Uniform Manifold Approximation and Projection for Dimension Reduction (UMAP), an ML algorithm, is a topological data analysis technique based on many-body theory, which provides significant improvements in data localization and preservation of local structure compared with PCA. Also, in capturing similar word vector groups, UMAP has advantages over T-distributed stochastic neighbor embedding for large datasets, because it captures global and topological structures, and the error between two topological spaces will be minimized by optimizing the spectral layout of data in the low-dimensional space (Hozumi et al., 2021; McInnes et al., 2018).

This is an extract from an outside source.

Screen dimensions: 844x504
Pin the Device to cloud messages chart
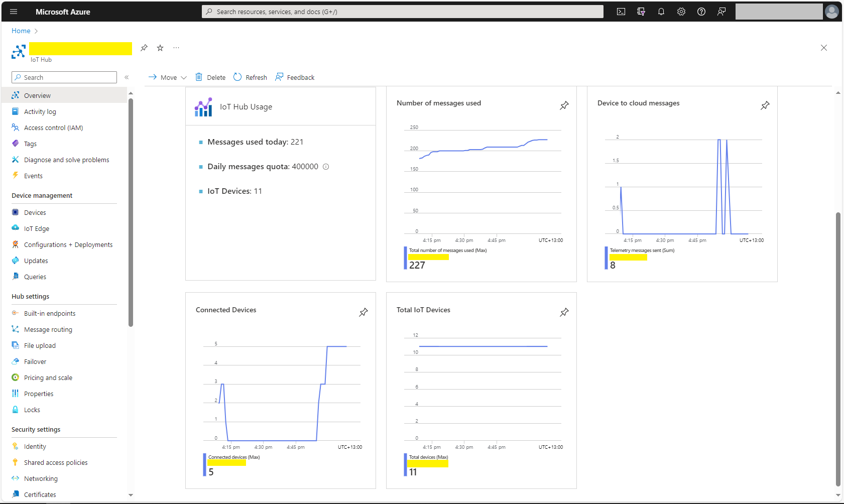pos(765,105)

However, the method does not provide the boundary of clusters that can often be unapparent. In practice, logical clustering is mandatory for consistency and validity.
In the present study, we propose a five-step method for clustering. First, UMAP is applied to downscale gene expression data from different diseases. Second, data are classified using the k-means method with Silhouette analysis to determine k, the appropriate number of groupings. Third, those genes with significantly deviated expression for each disease were identified. Forth, L1000CDS2 knowledge base is searched to identify chemical compounds revert impaired gene expression. Finally, the obtained lists are compared among the disease cluster to highlight possible drug repurposing. The result was examined with gene set enrichment analysis (GSEA) to address possible mechanisms shared across the group of diseases.
We use the data from microarrays to identify genes that may be up-/downregulated in disease microarrays, then searches the literature on drugs known to have opposite effects. By combining the gene expression responses of cell lines caused by diseases with data on drug-induced changes in gene expression, which not only solves the problem of scarce genomic data for diseases and quantifies the association between drug effects and diseases, but also generates a list of candidate drugs for specific diseases and performs analytical calculations by clustering. Therefore, compared with other existing methods, this method is considered to have wider applicability in practical applications and largely alleviates the bias caused by subjective screening by users.
Materials and Methods
Transformation of gene expression data
From the National Center for Biotechnology Information (NCBI) Gene Expression Omnibus (GEO) (https://www.ncbi.nlm.nih.gov/geo/), gene expression datasets were obtained from 262 patients, and 268 healthy human samples associated with 31 diseases that were analyzed on the Affymetrix Human Genome U133A array platform and submitted by Affymetrix. The associated information is listed in Table 1. The logarithm of the ratio of expression intensities from patients' samples to the mean of the corresponding healthy controls was calculated for each disease in turn to obtain log fold-change (logFC) values for disease-specific gene sets (Robinson and Oshlack, 2010). The obtained gene expression data were treated as a matrix of 262 × 22,283 dimensions in subsequent analyses (Supplementary Data S1).
Datasets for Cases
BOEC, blood outgrowth endonuclear cells; GEO, Gene Expression Omnibus; IgA, immunoglobulin A; PBMC, peripheral blood mononuclear cells.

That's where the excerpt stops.